Viticulture : “Les deux prochaines années vont être terribles” [par Yann Kerveno]
À la veille de quitter la tête du Syndicat des vignerons, Laurent Girbau fait le point sur une année très spéciale…
Vous avez donc décidé de passer la main à la fin de l’année ?
Oui, j’avais dit de toute façon au départ que je ne ferai qu’un intérim. Il s’est un peu prolongé à cause de la Covid et du report des élections au CIVR. Mais après le 14 décembre, date de l’assemblée générale de l’interprofession, je laisserai la présidence du Syndicat des vignerons.
Qui est candidat à votre succession ?
À priori, pour l’instant, je n’en connais qu’un seul déclaré, c’est David Drilles.
Revenons sur cette année 2020… La vendange est pire que prévu ?
Alors oui, nous serons probablement entre 400 000 et 450 000 hectolitres cette année. C’est un record, mais dans le mauvais sens du terme. Les causes sont connues, le mildiou d’abord, les dégâts de sanglier ensuite et, en fin de campagne, les tordeuses de la grappe, notamment cryptobables, pour lequel on n’a pas vraiment de solution de lutte. Les prochaines années vont être très difficiles dans le vignoble.
Quels aménagements ont pu être obtenus depuis le début de l’année et la crise de la Covid ?
Nous avons fait plusieurs choses. Tout d’abord il y a eu les discussions que nous avons tenues avec la Mutualité sociale agricole qui nous a annoncé tout récemment qu’une enveloppe de 400 000 euros allait être débloquée pour la prise en charge des exonérations de cotisations dans le département des Pyrénées-Orientales. Ensuite, nous avons aussi rencontré la direction des impôts pour réclamer une exonération des taxes sur le foncier non bâti. Pour l’instant nous n’avons obtenu que le report, jusqu’au mois de décembre, mais nous continuons de plaider pour l’exonération à 100 %. Nous avons aussi travaillé avec la direction des territoires qui a donné un gros coup de collier pour traiter la plus grande partie des dossiers de financement, les aides à la conversion, les aides agroenvironnementales ou pour le matériel… Et aujourd’hui il n’y a quasi plus un dossier en souffrance.
Vous aviez aussi demandé un geste aux vendeurs de produits phytos…
Oui, nous avons adressé une lettre aux vendeurs de produits phytos en leur demandant de servir tous les vignerons, même ceux en grande difficulté, parce qu’avec le mildiou, on savait que l’année allait non seulement être difficile mais aussi coûter très cher… Mais cette initiative est restée lettre morte.
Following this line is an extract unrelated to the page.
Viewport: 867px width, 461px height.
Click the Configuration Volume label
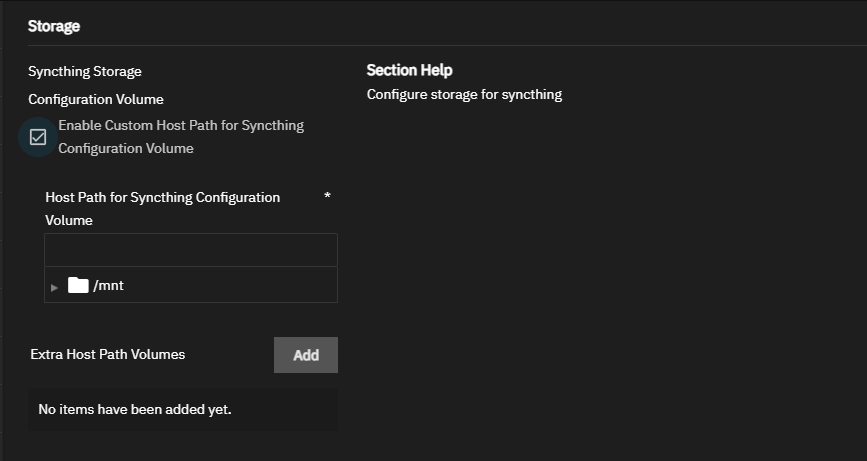pos(96,99)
Nous sommes aussi allés à la rencontre de certains députés pour leur faire part de notre malaise, en particulier lors de la tournée des vendanges. Il faut bien que chacun comprenne aujourd’hui, qu’en dépit de quelques réussites, la viticulture va très mal dans le département. Et les deux prochaines années vont être cruciales.
Pourquoi ?
Parce que pour l’instant, par exemple, dans les caves coopératives, nous versons encore les acomptes de la vendange 2019, voir des reliquats de 2018. Mais à partir d’avril nous basculerons sur les acomptes de la demi-vendange de 2020. Les acomptes seront donc aussi divisés par deux. Il ne faut pas oublier non plus que si la récolte est historiquement faible en Roussillon, ce n’est pas le cas ailleurs en France. Il y a du vin, donc les prix ne pourront pas compenser la perte de volumes. Pour anticiper, j’insiste pour que tous les vignerons, même ceux qui n’en auraient pas besoin aujourd’hui, fassent un dossier de prêt garanti par l’État.
Quid de l’arrachage ?
C’est une éventualité qui s’éloigne puisque visiblement les Bordelais n’ont pas l’intention de demander des primes. C’est dommage parce-que leur problème est structurel, ils ont planté trop de vignes et n’ont plus les marchés pour tout absorber donc ils encombrent les marchés.